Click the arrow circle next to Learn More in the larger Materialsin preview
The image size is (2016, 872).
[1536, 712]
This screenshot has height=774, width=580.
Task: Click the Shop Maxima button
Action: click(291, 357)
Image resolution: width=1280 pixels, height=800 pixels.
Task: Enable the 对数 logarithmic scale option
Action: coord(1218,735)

------

Task prompt: Put down each entry again, unchanged and complete.

Result of the task:
Click the arrow circle next to Learn More in the larger Materialsin preview
The image size is (2016, 872).
[1536, 712]
This screenshot has height=774, width=580.
Task: Click the Shop Maxima button
Action: click(291, 357)
Image resolution: width=1280 pixels, height=800 pixels.
Task: Enable the 对数 logarithmic scale option
Action: coord(1218,735)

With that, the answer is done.